Hello. How can I get a bed file with IDs of indels and SNVs from chromosome 6 of hg38? I need it to use it in IGV.

One way to get common SNPs, assuming sufficient disk space:

$ wget -qO- ftp://ftp.ncbi.nih.gov/snp/organisms/human_9606_b151_GRCh38p7/VCF/common_all_20180418.vcf.gz | gunzip -c - > snps.vcf

Or all SNPs:

$ wget -qO- ftp://ftp.ncbi.nih.gov/snp/organisms/human_9606_b151_GRCh38p7/VCF/All_20180418.vcf.gz | gunzip -c - > snps.vcf

Either option will likely need a fair bit of disk space.
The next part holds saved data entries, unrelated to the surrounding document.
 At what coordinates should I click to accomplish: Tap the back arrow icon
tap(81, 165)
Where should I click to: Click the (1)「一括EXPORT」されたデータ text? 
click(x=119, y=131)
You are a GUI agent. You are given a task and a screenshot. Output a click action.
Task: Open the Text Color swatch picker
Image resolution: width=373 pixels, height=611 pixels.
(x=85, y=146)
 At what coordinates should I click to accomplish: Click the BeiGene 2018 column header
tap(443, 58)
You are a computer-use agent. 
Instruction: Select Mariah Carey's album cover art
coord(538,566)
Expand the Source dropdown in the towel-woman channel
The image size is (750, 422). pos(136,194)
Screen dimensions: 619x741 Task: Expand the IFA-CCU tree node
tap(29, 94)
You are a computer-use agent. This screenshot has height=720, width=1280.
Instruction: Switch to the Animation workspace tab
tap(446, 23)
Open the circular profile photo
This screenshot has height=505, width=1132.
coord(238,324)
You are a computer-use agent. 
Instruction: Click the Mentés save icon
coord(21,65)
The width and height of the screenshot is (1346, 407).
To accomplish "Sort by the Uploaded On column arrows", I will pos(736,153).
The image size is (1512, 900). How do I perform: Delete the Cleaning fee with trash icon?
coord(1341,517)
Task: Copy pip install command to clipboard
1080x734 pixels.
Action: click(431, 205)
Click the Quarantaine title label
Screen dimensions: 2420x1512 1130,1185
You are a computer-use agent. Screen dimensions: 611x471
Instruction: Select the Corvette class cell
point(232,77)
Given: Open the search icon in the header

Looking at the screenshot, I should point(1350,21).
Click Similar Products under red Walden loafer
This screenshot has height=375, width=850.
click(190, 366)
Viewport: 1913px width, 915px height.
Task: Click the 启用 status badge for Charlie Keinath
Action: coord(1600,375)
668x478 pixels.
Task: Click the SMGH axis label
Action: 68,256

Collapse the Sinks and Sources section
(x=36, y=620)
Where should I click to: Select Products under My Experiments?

The common subset will use less space.

Convert the VCF to BED, separating by variant classes, assuming 8GB of available system memory for sorting:

$ vcf2bed --insertions --max-mem=8G --sort-tmpdir=${PWD} < snps.vcf > snps.insertions.bed
$ vcf2bed --deletions --max-mem=8G --sort-tmpdir=${PWD} < snps.vcf > snps.deletions.bed
$ vcf2bed --snvs --max-mem=8G --sort-tmpdir=${PWD} < snps.vcf > snps.snvs.bed

Then extract a chromosome of interest from the BED files via a fast binary search:

$ bedextract chr6 snps.insertions.bed > snps.insertions.chr6.bed
$ bedextract chr6 snps.deletions.bed > snps.deletions.chr6.bed
$ bedextract chr6 snps.snvs.bed > snps.snvs.chr6.bed

This assumes UCSC chromosome naming scheme. This may or may not be the case depending on where you get your SNPs from. Replace chr6 with plain ole 6 if using NCBI as the source, as in the example wget calls shown above.

You can get a bed file of dbSNP for each chromosome directly on the ftp server.